Burza w Niemczech po głosowaniu w ONZ

Burza w Niemczech po głosowaniu w ONZ

Dodano: 
Premier Izraela i kanclerz Niemiec
Premier Izraela i kanclerz Niemiec Źródło: PAP/EPA / Filip Singer
Część środowisk żydowskich w Niemczech jest zbulwersowana decyzją niemieckiego rządu dotyczącą głosowania nad rezolucją ONZ w sprawie wojny w Strefie Gazy.

Zgromadzenie Ogólne Organizacji Narodów Zjednoczonych (ONZ) głosowało nad rezolucją na temat konfliktu między Izraelem a Palestyną. Rezolucję zainicjowały państwa arabskie.

W dokumencie wezwano do "humanitarnego rozejmu". Rezolucja nie wspomniała jednak o Hamasie i jego ataku na Izrael z 7 października, który zapoczątkował obecną eskalację. Za przyjęciem głosowało 120 krajów, przeciwko było 14, a wstrzymało się od głosu aż 45 państw (w tym Polska).

Izrael jest oburzony postawą ONZ i twierdzi, że w ten sposób wybiela się agresora oraz deprecjonuje ofiary poniesione przez Izrael. Ambasador Gilad Erdan wskazał, że w dokumencie nie potępiono napastników odpowiedzialnych za terrorystyczne ataki.

Burza w Niemczech

Piątkowe głosowanie na forum ONZ wysyłało wściekłość nie tylko w Izraelu, ale także w Niemczech. Przedstawiciel Berlina wstrzymał się od głosu.
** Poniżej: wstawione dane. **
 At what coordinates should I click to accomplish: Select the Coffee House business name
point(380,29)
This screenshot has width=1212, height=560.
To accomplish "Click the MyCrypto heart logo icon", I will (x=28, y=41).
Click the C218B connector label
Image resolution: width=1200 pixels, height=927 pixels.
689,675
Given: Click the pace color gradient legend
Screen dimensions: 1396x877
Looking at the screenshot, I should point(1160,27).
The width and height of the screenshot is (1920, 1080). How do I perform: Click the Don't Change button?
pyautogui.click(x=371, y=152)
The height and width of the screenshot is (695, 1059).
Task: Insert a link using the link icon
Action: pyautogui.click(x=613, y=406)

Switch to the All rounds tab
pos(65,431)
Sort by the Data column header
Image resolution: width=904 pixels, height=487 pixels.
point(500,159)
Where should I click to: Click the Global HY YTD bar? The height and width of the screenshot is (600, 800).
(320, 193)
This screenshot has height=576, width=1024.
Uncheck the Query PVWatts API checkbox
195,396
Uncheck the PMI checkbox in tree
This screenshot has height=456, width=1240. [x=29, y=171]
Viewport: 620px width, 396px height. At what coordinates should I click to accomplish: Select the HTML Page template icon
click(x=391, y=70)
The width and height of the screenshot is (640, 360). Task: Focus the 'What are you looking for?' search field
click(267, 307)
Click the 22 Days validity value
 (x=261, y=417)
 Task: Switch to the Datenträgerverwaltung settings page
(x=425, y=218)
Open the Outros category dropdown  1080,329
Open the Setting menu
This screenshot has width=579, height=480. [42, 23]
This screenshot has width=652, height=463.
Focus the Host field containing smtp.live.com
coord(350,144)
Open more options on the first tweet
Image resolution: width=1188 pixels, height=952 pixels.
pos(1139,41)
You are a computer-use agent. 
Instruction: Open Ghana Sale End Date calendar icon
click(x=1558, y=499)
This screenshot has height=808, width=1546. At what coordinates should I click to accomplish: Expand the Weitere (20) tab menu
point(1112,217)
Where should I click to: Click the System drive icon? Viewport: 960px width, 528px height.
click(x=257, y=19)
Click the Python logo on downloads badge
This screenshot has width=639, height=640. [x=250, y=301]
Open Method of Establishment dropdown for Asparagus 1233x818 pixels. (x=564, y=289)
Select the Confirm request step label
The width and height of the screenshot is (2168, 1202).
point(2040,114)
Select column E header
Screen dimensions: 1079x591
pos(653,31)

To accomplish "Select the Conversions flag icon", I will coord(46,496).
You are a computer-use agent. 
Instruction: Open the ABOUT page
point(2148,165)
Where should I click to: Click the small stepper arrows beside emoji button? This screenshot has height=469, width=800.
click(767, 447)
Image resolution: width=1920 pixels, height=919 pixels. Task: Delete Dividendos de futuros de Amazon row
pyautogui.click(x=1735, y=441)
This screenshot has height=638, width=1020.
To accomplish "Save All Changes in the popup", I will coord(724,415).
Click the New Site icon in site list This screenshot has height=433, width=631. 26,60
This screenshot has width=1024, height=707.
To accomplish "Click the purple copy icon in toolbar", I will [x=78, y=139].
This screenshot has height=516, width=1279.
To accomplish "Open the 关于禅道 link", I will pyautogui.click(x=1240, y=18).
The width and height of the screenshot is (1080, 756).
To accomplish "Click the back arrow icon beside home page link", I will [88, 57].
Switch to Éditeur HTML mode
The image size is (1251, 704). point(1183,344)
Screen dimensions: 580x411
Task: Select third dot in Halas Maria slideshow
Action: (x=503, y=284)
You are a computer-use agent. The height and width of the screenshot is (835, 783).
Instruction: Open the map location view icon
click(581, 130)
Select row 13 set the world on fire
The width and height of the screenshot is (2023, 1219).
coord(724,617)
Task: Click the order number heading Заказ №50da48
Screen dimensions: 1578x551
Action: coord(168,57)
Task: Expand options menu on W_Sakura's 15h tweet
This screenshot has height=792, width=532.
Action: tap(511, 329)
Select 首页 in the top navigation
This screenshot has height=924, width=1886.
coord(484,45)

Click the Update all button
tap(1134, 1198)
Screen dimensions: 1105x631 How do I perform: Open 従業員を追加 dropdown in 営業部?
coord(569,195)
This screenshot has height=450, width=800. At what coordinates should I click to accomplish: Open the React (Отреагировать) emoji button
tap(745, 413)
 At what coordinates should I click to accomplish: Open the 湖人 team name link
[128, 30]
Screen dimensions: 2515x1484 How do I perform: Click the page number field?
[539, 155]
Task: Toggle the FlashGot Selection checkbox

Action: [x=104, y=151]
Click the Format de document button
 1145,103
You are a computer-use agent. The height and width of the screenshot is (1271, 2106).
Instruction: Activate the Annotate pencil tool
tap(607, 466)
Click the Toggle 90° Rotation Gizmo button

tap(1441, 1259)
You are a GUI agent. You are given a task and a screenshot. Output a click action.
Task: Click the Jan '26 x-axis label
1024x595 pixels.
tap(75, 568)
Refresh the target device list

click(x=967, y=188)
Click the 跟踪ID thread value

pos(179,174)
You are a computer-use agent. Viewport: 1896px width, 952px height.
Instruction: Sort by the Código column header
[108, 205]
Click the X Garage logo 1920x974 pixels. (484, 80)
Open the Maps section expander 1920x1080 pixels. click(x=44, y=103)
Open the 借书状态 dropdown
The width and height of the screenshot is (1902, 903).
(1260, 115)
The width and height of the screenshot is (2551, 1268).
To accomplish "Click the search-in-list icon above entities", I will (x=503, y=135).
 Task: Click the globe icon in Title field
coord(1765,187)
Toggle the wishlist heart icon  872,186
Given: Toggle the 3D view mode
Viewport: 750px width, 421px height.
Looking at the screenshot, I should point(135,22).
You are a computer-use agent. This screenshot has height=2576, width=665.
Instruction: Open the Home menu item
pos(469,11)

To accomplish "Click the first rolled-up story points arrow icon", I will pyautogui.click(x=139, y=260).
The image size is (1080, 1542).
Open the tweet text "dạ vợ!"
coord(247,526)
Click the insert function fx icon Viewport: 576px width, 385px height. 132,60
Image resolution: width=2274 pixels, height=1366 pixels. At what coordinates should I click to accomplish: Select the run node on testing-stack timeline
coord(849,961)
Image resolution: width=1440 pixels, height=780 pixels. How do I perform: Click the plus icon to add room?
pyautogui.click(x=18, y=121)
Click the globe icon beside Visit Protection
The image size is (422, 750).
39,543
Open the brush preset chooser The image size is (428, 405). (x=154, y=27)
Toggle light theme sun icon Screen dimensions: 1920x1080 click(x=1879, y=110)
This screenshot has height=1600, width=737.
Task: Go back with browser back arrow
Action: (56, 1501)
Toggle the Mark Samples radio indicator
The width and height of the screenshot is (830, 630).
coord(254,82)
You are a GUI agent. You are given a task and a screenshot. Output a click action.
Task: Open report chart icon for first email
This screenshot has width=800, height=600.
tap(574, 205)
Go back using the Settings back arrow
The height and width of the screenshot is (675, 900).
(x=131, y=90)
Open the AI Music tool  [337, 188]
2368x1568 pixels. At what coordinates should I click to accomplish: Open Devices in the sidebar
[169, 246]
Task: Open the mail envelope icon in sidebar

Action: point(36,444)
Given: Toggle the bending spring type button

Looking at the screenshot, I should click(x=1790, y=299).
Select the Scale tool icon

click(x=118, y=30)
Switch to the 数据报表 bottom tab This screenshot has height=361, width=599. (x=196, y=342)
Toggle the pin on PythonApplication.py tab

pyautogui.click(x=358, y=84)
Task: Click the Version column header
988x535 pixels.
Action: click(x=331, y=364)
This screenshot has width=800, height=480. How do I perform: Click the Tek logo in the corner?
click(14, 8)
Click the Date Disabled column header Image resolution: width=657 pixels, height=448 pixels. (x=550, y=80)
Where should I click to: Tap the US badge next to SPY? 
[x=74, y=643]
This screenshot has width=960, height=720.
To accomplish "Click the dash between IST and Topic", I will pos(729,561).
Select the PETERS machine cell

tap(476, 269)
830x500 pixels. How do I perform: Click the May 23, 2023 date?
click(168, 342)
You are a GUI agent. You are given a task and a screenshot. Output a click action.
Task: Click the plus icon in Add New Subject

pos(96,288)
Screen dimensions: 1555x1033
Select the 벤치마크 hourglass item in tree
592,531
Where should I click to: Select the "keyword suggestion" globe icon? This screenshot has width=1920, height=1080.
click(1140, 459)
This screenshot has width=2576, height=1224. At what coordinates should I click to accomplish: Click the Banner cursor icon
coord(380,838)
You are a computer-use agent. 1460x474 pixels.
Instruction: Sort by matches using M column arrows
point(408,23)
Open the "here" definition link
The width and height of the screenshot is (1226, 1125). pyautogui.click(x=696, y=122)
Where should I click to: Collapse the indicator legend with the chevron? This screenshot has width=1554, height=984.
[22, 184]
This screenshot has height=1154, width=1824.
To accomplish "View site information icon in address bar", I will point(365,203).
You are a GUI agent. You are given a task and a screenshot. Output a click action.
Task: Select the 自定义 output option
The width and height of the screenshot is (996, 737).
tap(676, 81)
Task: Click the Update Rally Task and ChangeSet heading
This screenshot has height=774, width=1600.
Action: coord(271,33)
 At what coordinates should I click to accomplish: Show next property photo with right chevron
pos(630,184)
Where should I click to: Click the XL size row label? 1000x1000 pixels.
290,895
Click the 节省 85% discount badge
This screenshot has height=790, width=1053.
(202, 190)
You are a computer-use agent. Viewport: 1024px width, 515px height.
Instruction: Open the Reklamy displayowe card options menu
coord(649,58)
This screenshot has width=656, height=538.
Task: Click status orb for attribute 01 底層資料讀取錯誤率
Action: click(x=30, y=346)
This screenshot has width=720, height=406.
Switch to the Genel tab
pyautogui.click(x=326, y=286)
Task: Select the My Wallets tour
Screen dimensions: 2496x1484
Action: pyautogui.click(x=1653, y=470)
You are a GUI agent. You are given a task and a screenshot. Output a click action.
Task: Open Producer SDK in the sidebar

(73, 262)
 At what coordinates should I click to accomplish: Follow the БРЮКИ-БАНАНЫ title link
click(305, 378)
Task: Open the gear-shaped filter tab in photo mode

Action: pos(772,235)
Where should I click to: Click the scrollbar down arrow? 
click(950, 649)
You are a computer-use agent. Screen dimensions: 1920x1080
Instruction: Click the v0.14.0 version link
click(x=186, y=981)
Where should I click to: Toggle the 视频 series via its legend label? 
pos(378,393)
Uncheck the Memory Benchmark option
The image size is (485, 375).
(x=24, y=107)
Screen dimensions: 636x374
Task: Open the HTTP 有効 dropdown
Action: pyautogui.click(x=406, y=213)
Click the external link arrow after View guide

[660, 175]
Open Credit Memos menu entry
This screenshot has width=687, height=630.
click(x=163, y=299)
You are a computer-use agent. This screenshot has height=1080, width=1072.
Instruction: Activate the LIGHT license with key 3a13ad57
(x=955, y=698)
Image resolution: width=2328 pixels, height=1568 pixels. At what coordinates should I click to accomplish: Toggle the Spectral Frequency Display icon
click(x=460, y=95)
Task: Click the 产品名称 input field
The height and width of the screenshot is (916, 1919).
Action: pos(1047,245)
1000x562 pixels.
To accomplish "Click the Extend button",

Jak powiedziała minister spraw zagranicznych Annalena Baerbock, decyzja była podyktowana treścią dokumentu, który "nie nazywa wyraźnie terroru Hamasu po imieniu, nie wzywa wystarczająco wyraźnie do uwolnienia wszystkich zakładników i nie potwierdza prawa Izraela do samoobrony". W podobnym tonie wypowiadał się także kanclerz Olaf Scholz.

Jednak cześć środowisk w Niemczech krytycznie oceniło decyzję o wstrzymaniu się od głosu. Według m.in. Centralnej Rady Żydów w Niemczech Berlin powinien był zagłosować przeciwko rezolucji.

– Akurat gdy sprawa staje na forum ONZ, to Niemcy nie mają jasnego stanowiska przeciwko relatywizowaniu terroru Hamasu – powiedział przewodniczący Rady Josef Schuster w rozmowie z "Bildem". Dodał, że w Niemczech coraz częściej dochodzi do antysemickich ataków.

Niezadowoleni są również przedstawiciele Towarzystwa Niemiecko-Izraelskiego (DIG).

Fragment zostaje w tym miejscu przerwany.